There was a fire at Ashton Gifford House during the late 1940s which partially destroyed the Victorian era service wing of the property. Vivien Hancock blamed this on an "electrical fault", though this has been disputed. Greenaways School remained in possession until the late 1960s, when the school closed.

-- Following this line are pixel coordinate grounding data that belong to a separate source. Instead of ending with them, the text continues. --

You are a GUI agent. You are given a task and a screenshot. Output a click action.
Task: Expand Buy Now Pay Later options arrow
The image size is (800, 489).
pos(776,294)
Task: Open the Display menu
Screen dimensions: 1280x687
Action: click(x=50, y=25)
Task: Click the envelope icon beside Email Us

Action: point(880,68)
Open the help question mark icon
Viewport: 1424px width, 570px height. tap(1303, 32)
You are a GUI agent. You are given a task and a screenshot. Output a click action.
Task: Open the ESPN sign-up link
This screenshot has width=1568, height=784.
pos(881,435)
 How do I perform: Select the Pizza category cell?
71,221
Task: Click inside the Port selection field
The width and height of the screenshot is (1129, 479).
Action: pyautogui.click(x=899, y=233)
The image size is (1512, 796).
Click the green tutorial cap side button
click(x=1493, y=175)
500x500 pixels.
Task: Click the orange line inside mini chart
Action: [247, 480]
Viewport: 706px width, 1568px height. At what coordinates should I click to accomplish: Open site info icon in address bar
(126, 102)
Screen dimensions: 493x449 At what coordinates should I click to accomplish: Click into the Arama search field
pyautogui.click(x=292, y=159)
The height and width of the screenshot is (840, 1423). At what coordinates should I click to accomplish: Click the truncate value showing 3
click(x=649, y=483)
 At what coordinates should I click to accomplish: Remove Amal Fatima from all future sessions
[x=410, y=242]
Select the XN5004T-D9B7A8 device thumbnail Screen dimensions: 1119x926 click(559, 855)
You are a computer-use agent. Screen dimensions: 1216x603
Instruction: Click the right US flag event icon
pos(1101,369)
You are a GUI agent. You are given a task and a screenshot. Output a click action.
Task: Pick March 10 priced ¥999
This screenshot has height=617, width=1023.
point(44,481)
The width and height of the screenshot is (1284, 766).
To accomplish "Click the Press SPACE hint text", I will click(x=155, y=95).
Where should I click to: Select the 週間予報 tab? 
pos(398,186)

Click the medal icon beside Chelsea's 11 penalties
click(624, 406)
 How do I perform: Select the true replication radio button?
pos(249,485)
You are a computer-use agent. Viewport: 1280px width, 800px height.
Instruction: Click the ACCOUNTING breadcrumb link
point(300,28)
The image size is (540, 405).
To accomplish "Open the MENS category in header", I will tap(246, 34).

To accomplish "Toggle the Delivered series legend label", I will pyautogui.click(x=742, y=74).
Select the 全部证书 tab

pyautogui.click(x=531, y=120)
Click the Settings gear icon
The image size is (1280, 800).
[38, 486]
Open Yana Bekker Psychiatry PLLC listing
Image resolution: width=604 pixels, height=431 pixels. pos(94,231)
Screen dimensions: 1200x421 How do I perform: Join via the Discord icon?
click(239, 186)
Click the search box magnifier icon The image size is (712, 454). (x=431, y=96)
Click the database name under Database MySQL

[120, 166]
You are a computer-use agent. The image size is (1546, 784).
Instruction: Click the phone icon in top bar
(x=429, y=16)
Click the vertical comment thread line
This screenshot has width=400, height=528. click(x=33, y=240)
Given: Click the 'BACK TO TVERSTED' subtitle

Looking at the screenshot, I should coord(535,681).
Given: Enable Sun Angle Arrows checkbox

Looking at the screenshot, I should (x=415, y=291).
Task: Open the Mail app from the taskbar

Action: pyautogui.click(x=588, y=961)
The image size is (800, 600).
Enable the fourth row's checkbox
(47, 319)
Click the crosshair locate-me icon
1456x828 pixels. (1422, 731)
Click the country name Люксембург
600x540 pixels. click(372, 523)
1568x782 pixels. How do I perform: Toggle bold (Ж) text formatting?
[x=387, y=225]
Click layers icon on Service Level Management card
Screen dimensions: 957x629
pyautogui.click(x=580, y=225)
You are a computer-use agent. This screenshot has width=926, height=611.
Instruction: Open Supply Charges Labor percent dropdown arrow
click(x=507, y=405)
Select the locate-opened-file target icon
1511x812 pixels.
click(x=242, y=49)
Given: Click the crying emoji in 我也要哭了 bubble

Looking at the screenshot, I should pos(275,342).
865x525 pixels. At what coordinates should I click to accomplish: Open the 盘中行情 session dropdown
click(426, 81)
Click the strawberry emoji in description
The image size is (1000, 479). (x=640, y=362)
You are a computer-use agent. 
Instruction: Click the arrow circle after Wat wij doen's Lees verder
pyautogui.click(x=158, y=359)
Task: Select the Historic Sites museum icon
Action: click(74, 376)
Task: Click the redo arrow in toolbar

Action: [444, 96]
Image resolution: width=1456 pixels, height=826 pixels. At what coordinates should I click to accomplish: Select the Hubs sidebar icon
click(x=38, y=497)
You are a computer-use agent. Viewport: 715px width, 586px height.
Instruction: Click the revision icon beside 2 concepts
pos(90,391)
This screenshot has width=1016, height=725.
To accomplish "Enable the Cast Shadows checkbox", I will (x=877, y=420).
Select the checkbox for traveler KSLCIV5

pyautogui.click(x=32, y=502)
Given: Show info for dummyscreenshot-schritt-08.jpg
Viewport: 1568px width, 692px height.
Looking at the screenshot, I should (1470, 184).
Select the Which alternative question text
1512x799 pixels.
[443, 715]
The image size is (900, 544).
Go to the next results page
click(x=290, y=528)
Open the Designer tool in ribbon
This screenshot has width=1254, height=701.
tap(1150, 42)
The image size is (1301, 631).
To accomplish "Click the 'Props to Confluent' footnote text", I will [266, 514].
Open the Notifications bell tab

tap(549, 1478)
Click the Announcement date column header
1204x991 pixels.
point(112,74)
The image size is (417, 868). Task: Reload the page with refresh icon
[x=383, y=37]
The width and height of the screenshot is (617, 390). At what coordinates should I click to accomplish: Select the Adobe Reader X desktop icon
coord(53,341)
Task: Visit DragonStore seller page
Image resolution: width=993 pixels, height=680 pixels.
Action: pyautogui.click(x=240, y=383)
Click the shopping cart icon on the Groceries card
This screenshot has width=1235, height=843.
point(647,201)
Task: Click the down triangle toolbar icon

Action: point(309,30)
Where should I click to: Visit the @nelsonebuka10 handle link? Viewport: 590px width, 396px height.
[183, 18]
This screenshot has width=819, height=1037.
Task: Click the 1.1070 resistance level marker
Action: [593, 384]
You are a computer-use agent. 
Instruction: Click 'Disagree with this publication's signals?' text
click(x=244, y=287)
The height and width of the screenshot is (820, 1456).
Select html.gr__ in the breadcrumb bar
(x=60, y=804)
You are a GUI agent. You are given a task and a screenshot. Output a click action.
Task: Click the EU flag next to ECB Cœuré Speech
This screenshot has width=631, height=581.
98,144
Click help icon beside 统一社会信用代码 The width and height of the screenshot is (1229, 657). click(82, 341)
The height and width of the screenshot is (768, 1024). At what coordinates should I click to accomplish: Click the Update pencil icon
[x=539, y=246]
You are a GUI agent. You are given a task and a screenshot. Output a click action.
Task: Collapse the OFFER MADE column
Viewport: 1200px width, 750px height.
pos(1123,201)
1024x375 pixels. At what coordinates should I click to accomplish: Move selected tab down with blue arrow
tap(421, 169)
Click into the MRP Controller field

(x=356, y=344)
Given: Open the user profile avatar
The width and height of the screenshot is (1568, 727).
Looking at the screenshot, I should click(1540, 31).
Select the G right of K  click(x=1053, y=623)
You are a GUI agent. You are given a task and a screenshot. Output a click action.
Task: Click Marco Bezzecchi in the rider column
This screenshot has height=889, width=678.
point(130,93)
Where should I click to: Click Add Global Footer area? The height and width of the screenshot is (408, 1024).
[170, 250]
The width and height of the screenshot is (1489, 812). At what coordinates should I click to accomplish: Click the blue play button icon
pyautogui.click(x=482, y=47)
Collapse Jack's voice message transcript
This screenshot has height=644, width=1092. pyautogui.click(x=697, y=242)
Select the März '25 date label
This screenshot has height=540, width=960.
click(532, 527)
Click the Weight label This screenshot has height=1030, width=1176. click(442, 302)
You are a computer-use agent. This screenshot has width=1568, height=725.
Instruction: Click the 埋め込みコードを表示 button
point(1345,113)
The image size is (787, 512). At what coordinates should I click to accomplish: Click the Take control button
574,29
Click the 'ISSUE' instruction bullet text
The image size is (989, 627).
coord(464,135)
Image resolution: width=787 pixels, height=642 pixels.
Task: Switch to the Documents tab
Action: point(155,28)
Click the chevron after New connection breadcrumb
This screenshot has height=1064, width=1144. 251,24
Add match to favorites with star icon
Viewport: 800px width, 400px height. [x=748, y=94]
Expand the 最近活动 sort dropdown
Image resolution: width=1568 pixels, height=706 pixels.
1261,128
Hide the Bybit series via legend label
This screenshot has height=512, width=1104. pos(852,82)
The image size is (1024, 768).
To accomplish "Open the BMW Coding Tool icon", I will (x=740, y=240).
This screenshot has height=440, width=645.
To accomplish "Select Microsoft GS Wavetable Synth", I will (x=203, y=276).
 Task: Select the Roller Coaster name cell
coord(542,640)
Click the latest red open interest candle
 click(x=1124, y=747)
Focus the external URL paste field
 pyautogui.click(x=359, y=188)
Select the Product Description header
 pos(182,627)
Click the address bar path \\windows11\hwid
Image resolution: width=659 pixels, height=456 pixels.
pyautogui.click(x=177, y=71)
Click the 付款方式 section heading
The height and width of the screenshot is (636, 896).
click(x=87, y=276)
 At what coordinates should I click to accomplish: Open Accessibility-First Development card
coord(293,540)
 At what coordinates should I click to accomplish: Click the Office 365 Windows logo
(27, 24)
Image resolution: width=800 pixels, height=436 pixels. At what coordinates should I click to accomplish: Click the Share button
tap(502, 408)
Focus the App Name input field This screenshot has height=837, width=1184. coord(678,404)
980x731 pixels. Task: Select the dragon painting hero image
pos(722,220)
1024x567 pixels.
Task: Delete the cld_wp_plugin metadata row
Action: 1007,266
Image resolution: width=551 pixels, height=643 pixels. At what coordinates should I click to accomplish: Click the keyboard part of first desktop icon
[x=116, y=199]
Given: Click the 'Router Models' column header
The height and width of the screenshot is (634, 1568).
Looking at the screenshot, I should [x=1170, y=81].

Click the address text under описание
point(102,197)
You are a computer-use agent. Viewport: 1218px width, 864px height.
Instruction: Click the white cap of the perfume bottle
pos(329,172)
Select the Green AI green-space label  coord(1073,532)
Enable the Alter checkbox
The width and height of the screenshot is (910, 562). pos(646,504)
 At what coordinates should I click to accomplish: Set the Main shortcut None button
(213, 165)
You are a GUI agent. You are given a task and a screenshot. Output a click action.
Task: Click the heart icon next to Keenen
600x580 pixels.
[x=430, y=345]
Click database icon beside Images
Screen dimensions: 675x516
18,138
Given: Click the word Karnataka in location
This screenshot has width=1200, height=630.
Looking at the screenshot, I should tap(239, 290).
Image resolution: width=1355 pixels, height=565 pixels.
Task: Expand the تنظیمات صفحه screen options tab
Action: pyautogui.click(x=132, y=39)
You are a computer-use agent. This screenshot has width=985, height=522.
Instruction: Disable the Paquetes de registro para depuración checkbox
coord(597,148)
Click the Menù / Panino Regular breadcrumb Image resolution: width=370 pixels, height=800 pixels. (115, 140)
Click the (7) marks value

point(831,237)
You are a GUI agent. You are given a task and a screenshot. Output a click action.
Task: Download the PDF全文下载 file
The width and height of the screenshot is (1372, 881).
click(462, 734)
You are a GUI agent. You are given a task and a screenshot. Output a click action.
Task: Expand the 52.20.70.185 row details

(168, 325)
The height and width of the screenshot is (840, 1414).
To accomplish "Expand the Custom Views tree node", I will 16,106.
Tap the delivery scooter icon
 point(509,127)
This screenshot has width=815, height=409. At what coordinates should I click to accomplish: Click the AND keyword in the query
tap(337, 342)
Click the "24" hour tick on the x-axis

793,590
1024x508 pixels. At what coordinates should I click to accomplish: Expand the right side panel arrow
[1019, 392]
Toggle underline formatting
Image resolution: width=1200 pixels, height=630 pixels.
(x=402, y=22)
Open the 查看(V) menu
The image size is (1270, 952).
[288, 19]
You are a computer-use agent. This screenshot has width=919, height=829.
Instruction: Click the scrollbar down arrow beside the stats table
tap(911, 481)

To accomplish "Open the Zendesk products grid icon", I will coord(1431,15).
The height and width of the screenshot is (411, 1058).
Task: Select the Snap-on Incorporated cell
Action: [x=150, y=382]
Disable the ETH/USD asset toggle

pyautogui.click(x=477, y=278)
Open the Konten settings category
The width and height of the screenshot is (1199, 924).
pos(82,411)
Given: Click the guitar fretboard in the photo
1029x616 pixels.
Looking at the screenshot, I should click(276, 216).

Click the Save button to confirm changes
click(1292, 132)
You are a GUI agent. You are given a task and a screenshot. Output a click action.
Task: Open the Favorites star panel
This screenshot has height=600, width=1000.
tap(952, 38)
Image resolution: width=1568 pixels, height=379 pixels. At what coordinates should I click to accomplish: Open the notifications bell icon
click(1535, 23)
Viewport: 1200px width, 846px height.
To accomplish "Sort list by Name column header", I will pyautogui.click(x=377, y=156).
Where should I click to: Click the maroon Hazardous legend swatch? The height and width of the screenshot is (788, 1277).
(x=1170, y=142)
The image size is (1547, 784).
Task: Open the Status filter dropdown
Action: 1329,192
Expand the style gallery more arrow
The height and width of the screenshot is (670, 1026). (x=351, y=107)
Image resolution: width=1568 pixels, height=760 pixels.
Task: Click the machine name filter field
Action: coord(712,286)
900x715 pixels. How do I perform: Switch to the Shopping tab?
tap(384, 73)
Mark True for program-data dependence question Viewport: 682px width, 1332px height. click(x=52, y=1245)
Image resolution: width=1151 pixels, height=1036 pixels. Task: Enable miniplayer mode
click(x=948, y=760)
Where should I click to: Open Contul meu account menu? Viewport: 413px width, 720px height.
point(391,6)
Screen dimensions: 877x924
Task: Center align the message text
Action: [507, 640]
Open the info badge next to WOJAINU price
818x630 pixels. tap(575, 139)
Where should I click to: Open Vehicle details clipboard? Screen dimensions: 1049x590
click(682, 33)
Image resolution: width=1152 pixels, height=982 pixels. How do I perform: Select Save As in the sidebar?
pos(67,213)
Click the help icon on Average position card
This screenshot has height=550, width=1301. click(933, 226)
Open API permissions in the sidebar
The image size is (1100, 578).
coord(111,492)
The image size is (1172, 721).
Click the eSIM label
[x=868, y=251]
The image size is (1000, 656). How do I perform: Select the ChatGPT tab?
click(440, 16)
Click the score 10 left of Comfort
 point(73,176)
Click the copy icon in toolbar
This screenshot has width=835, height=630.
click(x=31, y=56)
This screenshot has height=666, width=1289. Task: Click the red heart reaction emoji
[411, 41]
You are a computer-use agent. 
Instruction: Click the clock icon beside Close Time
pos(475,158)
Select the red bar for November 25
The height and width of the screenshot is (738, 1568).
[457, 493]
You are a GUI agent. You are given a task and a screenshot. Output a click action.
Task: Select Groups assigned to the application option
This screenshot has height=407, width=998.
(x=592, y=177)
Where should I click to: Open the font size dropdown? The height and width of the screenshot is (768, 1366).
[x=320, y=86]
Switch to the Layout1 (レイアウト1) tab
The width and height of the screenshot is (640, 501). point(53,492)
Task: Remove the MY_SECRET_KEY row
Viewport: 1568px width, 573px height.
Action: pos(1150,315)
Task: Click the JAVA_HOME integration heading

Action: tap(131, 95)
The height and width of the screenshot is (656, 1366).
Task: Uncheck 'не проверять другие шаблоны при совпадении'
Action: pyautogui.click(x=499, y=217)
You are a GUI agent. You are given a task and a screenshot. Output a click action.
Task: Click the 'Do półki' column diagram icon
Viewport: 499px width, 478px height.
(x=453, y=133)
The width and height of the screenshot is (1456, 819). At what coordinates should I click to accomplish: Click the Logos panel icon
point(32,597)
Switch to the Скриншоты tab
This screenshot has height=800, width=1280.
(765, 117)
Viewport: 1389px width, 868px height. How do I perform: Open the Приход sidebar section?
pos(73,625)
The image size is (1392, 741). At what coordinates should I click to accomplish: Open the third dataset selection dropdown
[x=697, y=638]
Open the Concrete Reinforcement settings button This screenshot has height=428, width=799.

In 1969 planning permission was granted to Harrods Estate Offices to convert the house into three separate flats, which appears not to have been acted upon. By August of the same year the property was acquired by Mr. R. S. Ferrand, who renovated the house as a single family dwelling. The work was completed in 1972. In the late 1970s the house was occupied by S Cardale. In 1982, however, Ashton Gifford House became a school for boys with behavioural problems (trading as Ashton Gifford School in the 1980s). This finally closed in 1989, and ownership was transferred to a charitable trust.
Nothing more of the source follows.